### What to do
Only a number is expected in reply: the number of lines below that include the word "field".

[Saved entries]
+ + + + +
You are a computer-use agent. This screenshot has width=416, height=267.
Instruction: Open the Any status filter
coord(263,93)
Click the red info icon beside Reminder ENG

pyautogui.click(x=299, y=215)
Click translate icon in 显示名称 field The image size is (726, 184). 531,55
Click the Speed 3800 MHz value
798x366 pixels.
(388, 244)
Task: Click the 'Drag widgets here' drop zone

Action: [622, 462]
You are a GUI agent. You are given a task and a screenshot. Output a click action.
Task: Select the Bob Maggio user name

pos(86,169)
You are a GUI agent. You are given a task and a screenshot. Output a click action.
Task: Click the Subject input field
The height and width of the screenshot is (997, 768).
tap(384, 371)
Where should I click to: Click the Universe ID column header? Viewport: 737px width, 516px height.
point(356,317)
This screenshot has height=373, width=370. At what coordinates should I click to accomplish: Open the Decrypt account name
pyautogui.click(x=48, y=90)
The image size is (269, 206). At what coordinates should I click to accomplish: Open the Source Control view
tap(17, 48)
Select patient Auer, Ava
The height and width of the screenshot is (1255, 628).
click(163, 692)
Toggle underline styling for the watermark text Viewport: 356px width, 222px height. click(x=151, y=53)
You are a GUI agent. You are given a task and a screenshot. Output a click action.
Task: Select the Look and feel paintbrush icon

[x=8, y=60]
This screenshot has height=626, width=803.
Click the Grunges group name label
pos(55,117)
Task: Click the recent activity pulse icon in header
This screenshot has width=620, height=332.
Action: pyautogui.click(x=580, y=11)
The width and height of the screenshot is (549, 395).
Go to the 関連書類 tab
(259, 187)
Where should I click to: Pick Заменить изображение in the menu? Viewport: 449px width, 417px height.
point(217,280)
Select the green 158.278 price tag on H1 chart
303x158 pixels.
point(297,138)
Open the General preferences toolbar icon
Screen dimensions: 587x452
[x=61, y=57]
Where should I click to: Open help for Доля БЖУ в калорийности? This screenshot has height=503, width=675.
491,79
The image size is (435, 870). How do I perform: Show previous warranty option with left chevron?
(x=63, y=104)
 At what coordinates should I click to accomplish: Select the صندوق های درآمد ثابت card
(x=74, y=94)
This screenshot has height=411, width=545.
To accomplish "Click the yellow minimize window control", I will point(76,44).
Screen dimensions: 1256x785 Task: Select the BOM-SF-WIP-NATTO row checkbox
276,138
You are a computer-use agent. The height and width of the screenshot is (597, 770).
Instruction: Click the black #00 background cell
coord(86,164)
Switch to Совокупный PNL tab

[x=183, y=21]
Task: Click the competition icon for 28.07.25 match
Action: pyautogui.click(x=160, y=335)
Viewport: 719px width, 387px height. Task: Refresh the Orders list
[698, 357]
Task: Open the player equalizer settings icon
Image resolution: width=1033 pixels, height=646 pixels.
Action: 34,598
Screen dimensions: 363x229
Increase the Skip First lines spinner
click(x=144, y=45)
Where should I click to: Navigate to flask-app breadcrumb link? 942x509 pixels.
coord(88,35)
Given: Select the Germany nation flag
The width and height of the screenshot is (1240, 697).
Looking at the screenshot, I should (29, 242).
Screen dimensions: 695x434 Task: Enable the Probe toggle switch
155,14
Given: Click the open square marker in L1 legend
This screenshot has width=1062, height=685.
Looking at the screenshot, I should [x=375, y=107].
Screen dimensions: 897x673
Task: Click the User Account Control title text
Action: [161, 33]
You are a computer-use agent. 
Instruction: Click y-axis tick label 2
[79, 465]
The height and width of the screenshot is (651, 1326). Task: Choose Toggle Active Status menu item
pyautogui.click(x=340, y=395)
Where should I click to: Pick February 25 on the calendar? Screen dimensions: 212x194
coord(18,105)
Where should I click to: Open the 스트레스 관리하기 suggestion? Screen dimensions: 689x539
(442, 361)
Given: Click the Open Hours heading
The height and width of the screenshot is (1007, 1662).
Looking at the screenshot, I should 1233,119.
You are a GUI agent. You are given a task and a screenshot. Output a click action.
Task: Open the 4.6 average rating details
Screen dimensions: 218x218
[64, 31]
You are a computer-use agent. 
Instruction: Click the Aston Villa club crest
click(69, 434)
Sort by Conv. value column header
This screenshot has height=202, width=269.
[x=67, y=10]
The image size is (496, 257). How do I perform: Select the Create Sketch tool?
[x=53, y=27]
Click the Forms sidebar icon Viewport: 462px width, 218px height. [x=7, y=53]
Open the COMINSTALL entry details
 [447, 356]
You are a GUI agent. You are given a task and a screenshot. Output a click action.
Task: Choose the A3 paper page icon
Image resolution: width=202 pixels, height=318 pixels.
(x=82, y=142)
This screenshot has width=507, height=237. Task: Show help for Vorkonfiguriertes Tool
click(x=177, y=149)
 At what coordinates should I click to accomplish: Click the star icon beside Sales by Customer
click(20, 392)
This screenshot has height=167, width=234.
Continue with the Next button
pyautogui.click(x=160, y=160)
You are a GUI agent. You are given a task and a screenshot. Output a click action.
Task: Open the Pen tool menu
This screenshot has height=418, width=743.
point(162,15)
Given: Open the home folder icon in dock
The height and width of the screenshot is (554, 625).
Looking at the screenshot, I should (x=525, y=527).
+ + + + +
### Reply to the exercise
2